Mas intervenções artísticas urbanas além de suas matérias e tintas são produzidas por pessoas. Dois dos mais proeminentes artistas de rua da década de 80 em Porto Alegre eram Frantz (esquerda) e Gariba (Direita). O primeiro trabalhava com tintas e realizava intervenções mais ligadas ao stencil. Já Garibas foi um dos primeiros personagens urbanos de Porto Alegre que fez intervenções inspiradas no graffiti norte-americano, que arracem chegara com suas revistas e filmes nas bancas da cidade.

17 de julho de 1989. Imagens produzidas por Ronaldo Bernardi para o Jornal Zero Hora.
Acervo Zero Hora 28 de Julho de 1989 — Imagens de Olderige Zardo

O mês de Julho de 1989 parece ter sido um período de olhar atento do Jornal Zero Hora frente as intervenções urbanas em Porto Alegre. Uma semana após a reportagem “A artes das ruas” o jornal gaúcho lança outra reportagem dessa vez falando de um tipo de intervenção que marcava frequentemente a estética da cidade. Se tratava do escrito “Ali Baba” que fazia referência a uma peça de teatro infantil que acontecerá no Teatro Renascença. A pixação então foi encarada como uma estratégia de marketing da peça e o diretor, Nelson Magalhães, isentou-se das acusações dizendo que não havia mandado ninguém pixar a cidade.
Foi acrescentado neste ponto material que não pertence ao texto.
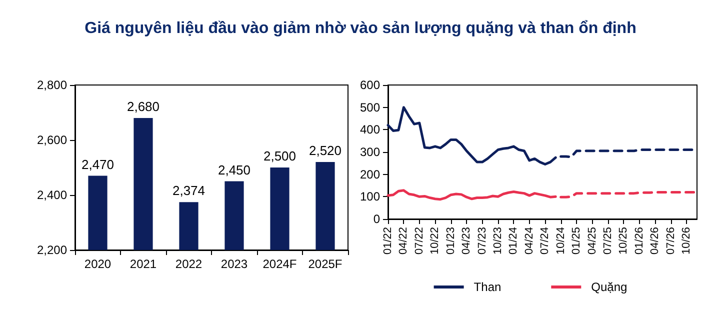  Describe the element at coordinates (370, 197) in the screenshot. I see `y-tick-label: 100` at that location.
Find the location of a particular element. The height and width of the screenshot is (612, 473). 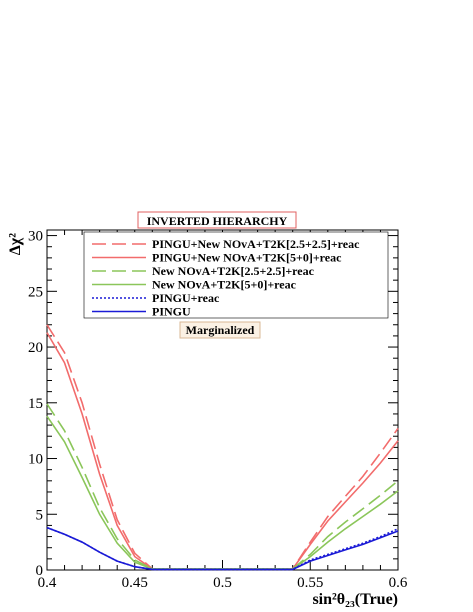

Acervo Zero Hora 17 de julho de 1989 — Genaro Jorner

Outro elemento interessante que aparece nos acervos do jornal é a menção a Nestor Del Pino, chileno, um dos primeiros muralistas da cidade. Del Pino fazia intervenções em grande escala, principalmente em Bairros como o Bom Fim e a Cidade Baixa.

Acervo Zero Hora, 14 de Outubro de 1979

Quando o filme “Yank” produzido para fins comerciais de uma marca de calçados da cidade Novo Hamburgo chegou as telas foi censurado. Em tempos de declínio da ditatura civil militar o filme demonstrava uma cena na qual jovens pixavam um muro com a frase “Liberdade para as agitações”. Reproduzido em rede nacional o filme foi censurado pelo departamento de comunicação e propaganda do governo federal por atentar contra a “respeitabilidade” e a “decência”.

Acervo Zero Hora, 16 do Setembro de 1985

Não raras a ocasião onde a simples busca pela palavra “picho” através de um ferramenta de pesquisa interna do acervo do jornal nos leva a reportagens relacionadas a criminalização de tais práticas. O que é interessante perceber é que muitas delas são dos finais da década de oitenta, no mesmo período que o mesmo tipo de matérias jornalísticas apareceram em todo Brasil, principalmente em São Paulo. Nota-se um interesse maior da mídia aqui relacionado a uma diferenciação entre pichação e grafite, desde então fomentada pelos poderes públicos.